§ ENTRIES PROVIDED

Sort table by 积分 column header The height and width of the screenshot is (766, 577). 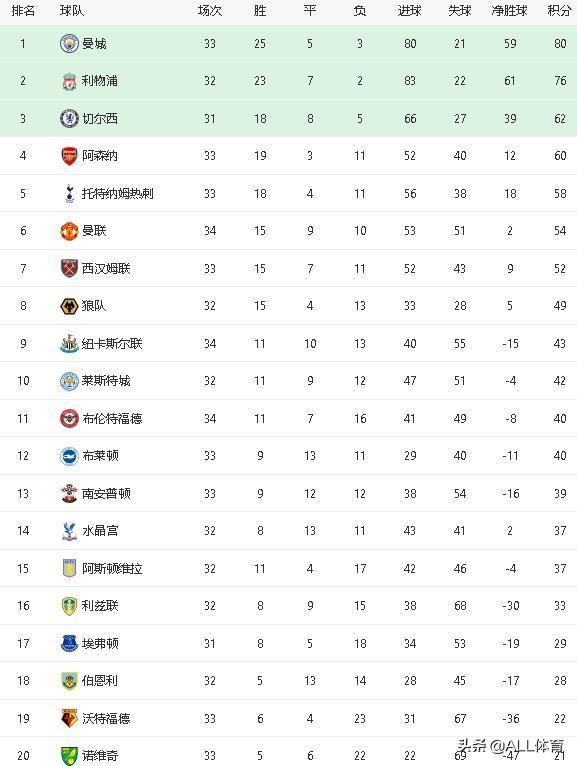click(559, 10)
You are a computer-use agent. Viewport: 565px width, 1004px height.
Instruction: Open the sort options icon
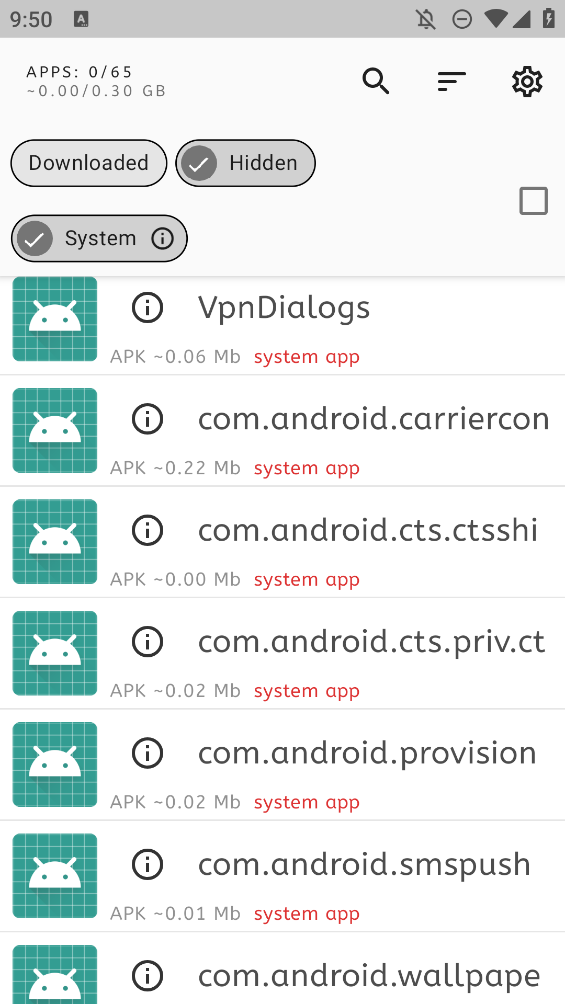(x=452, y=81)
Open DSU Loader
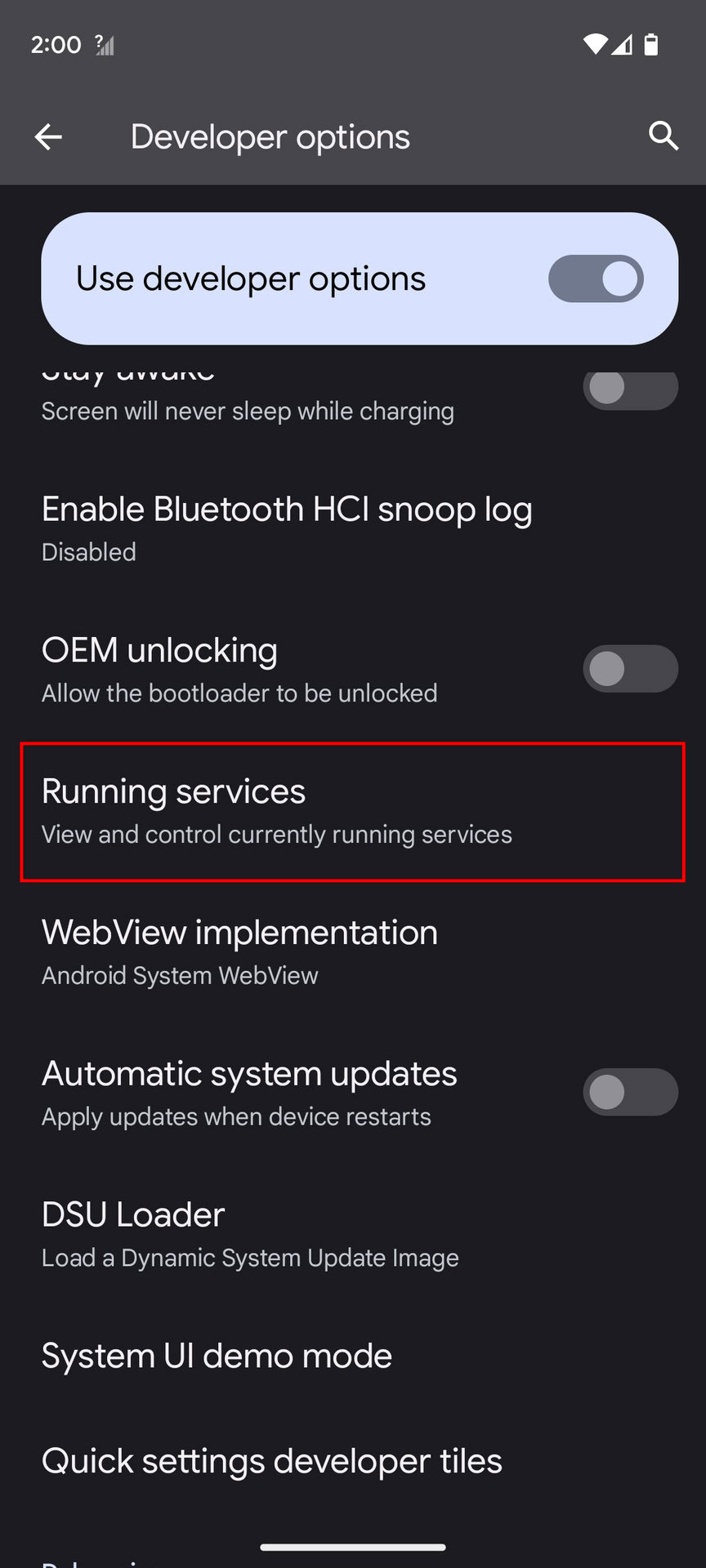706x1568 pixels. pos(353,1234)
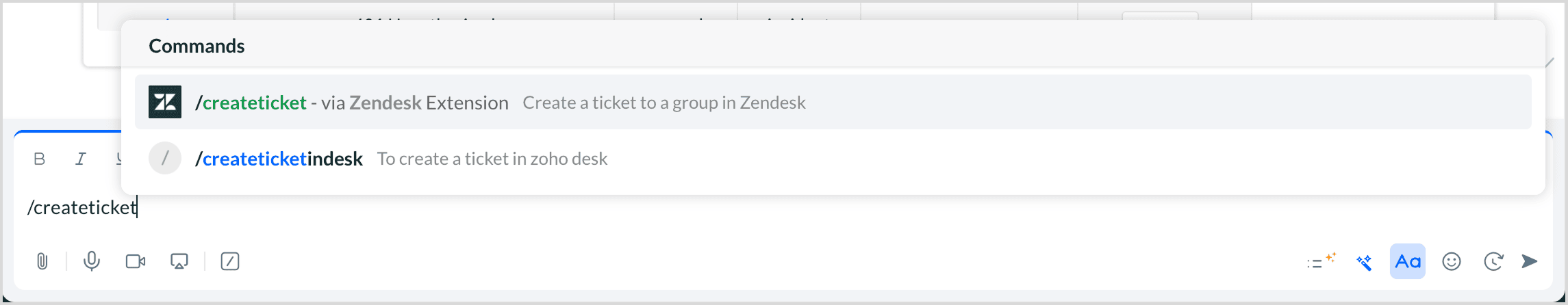The height and width of the screenshot is (305, 1568).
Task: Click the video camera recording icon
Action: (136, 261)
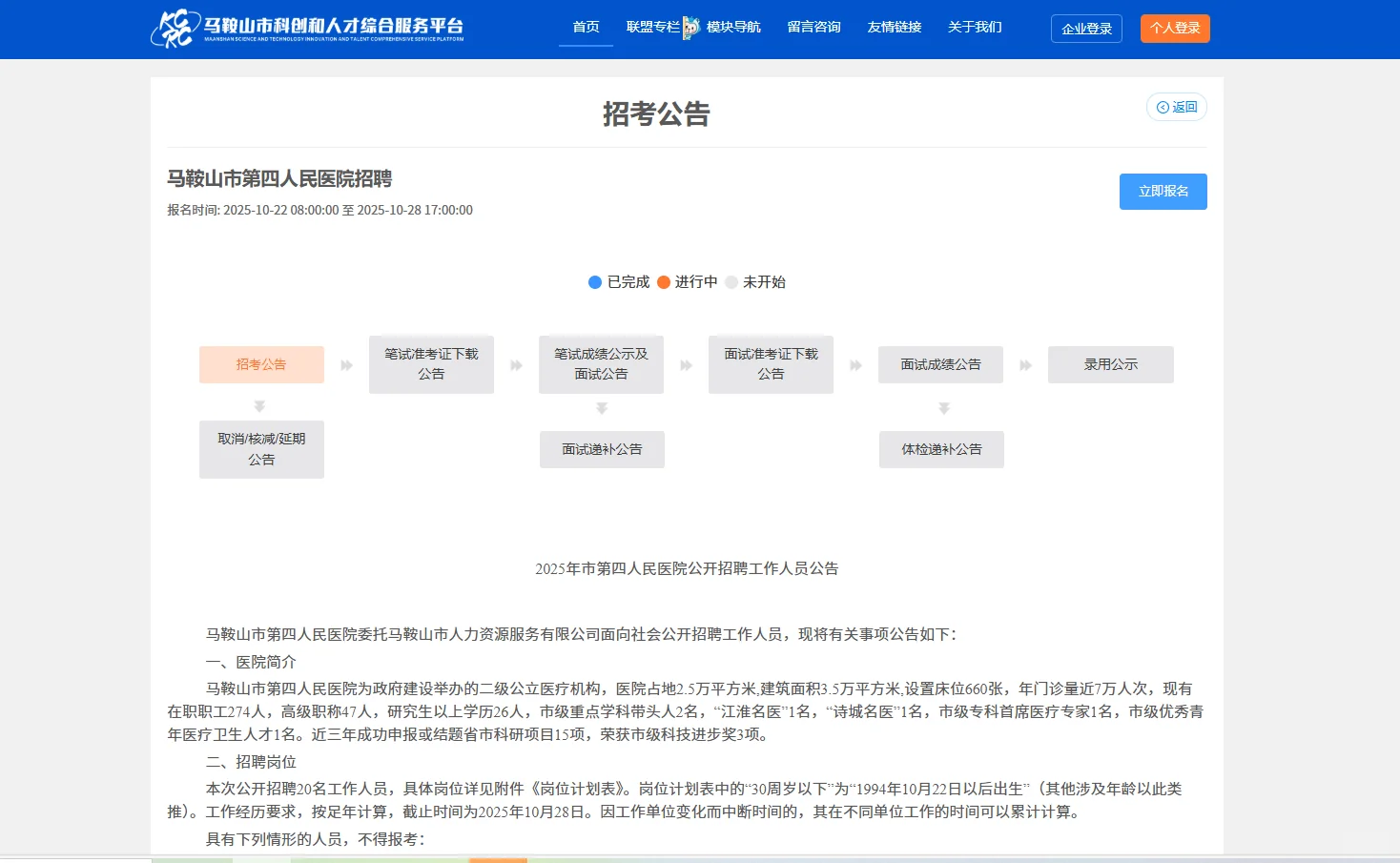Select the 首页 navigation tab

(x=585, y=27)
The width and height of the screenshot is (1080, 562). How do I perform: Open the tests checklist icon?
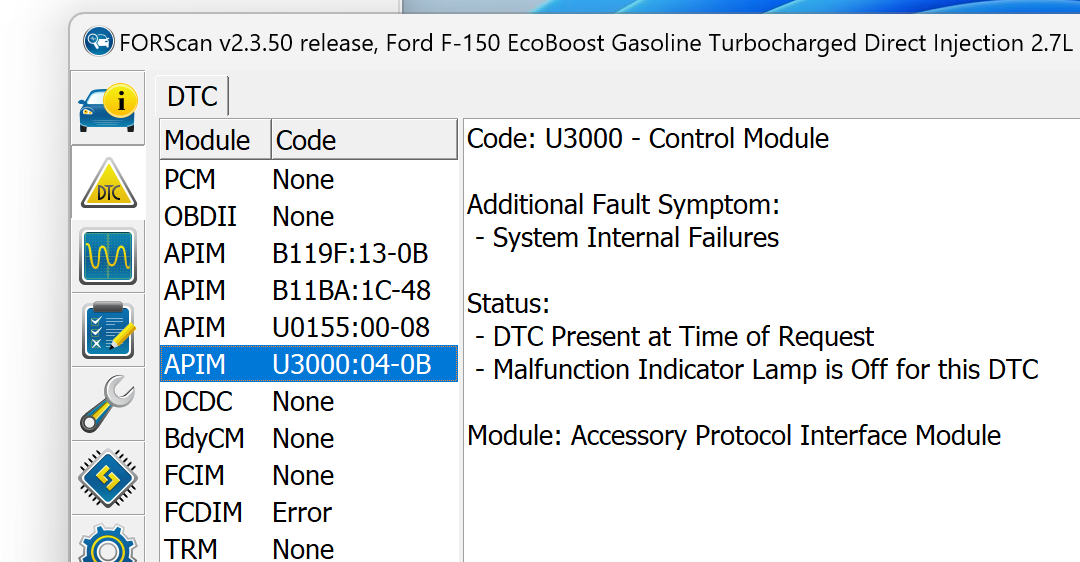107,330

§ EXERCISE BRIEF
Leave out all pictures and extract exactly the lines from the line with "Instruction: Open the sort options icon" through the end of the material.

§ ANSWER SPACE
Instruction: Open the sort options icon
(x=452, y=81)
Open DSU Loader
706x1568 pixels. pos(353,1234)
The height and width of the screenshot is (305, 1568).
Task: Click the video camera recording icon
Action: (136, 261)
Select the 首页 navigation tab

(x=585, y=27)
The width and height of the screenshot is (1080, 562). How do I perform: Open the tests checklist icon?
107,330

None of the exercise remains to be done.